Relay Selection in Wireless Networks: An Approach Inspired by the Secretary Problem

Abstract

In cooperative wireless networks with multiple relays, relay selection is an important step that has attracted a lot of research interest over the years. Many variations of the relay selection problem with different assumptions, goals, and selection approaches have been studied. In most of these approaches, it is assumed that the channel-state-information (CSI) is known. However, finding the CSI requires testing all the relays, which can be costly. This thesis proposes modeling the relay selection problem as an optimal stopping rule problem in two scenarios, one when testing to find the CSI is not costly and one where there is cost.

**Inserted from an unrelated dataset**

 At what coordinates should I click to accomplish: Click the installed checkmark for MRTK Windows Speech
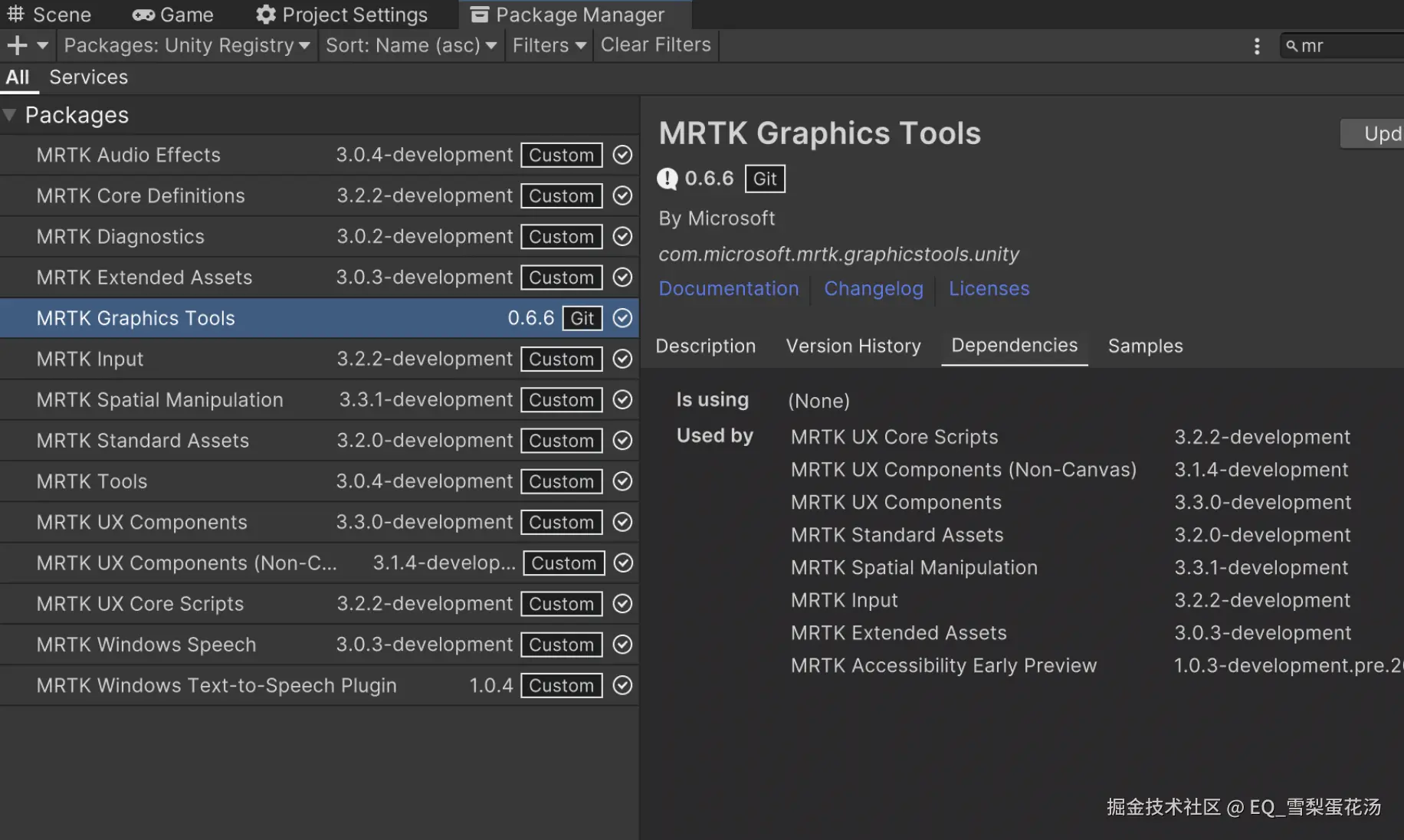coord(622,645)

When finding CSI has no cost, we investigate modeling the relay(s) selection problem as an optimal stopping rule problem such as a secretary problem or one of its variants. For both single relay selection (SRS) and multiple relay selection (MRS), and both known and unknown channel distributions (statistics), we show that the relay selection problem in each case can be mapped to a specific version of the secretary problem. The solution for each version differs from one another. All versions try to make the selection without testing all the channels. When testing each relay has a cost, we solve the problem using a hybrid approach. The method is based on a combination of the secretary problem and the random selection, and maximizes the overall achievable rate of the network. Simulation results verify that our method can achieve up to 7.5 dB performance gain compared to the random approach that randomly selects the relays and achieves 20 dB performance gain compared to a solution that tests all the relays and picks the best one(s).